Start your innovation strategy with a purpose
First and foremost, your innovation strategy needs to come from a place of purpose and meaning – particularly if you want this to capture the imagination of your workforce and engage the wider business. Obviously, there needs to be fundamental business and industry needs for your organization to begin this journey, but that cannot be the story you tell to your employees. You need to sell on the fact that the strategy is by the people, for the people.
This has famously been phrased as ‘finding your why’.
Finding the purpose of your strategy can be tricky, especially as the majority will be about creating new business and revenue streams. This isn’t going to inspire anyone and your strategy won’t thrive. This is why I would suggest not starting from scratch…
Find a purpose or cause that already exists in your business and already resonates with your people and build off this.
There are two key areas of focus:
Area 1: Employee Engagement Surveys
Building the strategy off the back of an employee engagement survey is the ideal opportunity. Many organizations use an employee engagement survey to gauge the noise within the business. How happy are people? What do people want to change? What do people love?
At the outset of this strategy look into the details of any employee surveys and grab those themes and nuggets of gold that will tell you what is important to them. As well as this showing you ‘get’ your people, it saves you a lot of groundwork and gets you off to the perfect start with pulling your strategy together.
Area 2: Company Values
Another method is building your innovation strategy off your existing company values. Most organizations will have a set of values that they strive to operate by. Many will have a value that shows the company aspires to be more and wants to do things differently. Although paid lip service a lot of the time, your people will know and understand these values – they will be a recognizable brand. Use these values and align your strategy to them.
I’ve done this in the past with great success. I’ve stolen the meaning and branding of a corporate value and it’s given the strategy life and familiarity. It’s a way of saying that your strategy is born out of growing the company culture.
These are a couple of examples to get you started, but the recommendation is simple. Don’t start from scratch if you can help it. Use existing knowledge to provide you with a leg up that will give your strategy much-needed familiarity and purpose.
Always come back to engagement
Once the framework is set and your purpose is known, then get out there and test your theories. Talk to your people. Find out what innovation means to them and what they want your organization to look like. By showing this vulnerability and telling people you ‘don’t have all the answers’, it will immediately get the buy-in of those involved.
The questions you ask people need to be simple. I’ve had success by asking ‘what is the best thing you’ve done’, ‘what’s the best thing you’ve seen’ and ‘if I had a magic wand, what could I do to improve your day job’. These simple questions show you are listening and you need to include this feedback in your innovation strategy.

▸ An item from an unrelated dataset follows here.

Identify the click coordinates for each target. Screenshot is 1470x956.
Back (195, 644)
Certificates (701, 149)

After taking this on board you need to show that you are listening. What is it your people want? From your executive sponsors down to the junior-level employees, what do they want? I have found the response to this question to be incredibly complex and incredibly simple. It can range from simply providing a place to innovate, such as an ideation process, all the way to seeing monetary investment in ideas and an increased level of R&D Tax rebates.
Listen, Engage, Repeat – Innovation Strategy
Simply put, your innovation strategy needs to start with listening to your organization and finish with a response. A saying I love is that ‘people are meaning monsters’, they want a purpose, they want to belong, they want to know they have a voice that will be listened to. Innovation is all about harnessing the power of people and ideas so you need the people to power this. Show vulnerability, ask for help, empower your people to give their views and respond to these views. This is where your strategy should be grounded. But remember, you don’t have to start from scratch here… you may just have to listen to something that has already been said.